Es uno de los tratamientos más agradecidos, se aplica con facilidad, actúa rápidamente y su efecto es inmediato. Hay mascarillas de todos los tipos: Hidratantes, nutritivas, astringentes, reafirmantes, calmantes, purificantes para pieles grasas… Y con múltiples texturas: ligeras como lociones, más espesas para dejar secar sobre la piel…

Su uso puede ser combinado: si tenemos una piel mixta podemos alternar una mascarilla purificante y desincrustante que nos ayude a cerrar los poros y luchar contra los puntos negros con una hidratante que actúe sobre nuestras zonas secas.

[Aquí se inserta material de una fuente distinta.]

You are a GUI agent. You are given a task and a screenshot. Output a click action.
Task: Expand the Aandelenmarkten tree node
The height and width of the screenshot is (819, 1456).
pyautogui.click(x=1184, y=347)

Tómate tu tiempo. Tras una exfoliación es imprescindible que antes de aplicar la mascarilla sigas las instrucciones del producto elegido y déjalo actuar mientras te relajas.

No olvides la zona del cuello, pero evita el contorno de ojos. Puedes aprovechar para tumbarte y poner los pies en alto o darte un baño con sales (no demasiado caliente).

Mantén la mascarilla sobre tu rostro el tiempo que indique el envase: no por dejarla más tiempo sobre la piel va a tener más efecto. Al retirarla, hazlo siempre con movimientos suaves, sin frotar la piel. Sobre la piel limpia aplícate un tónico suave.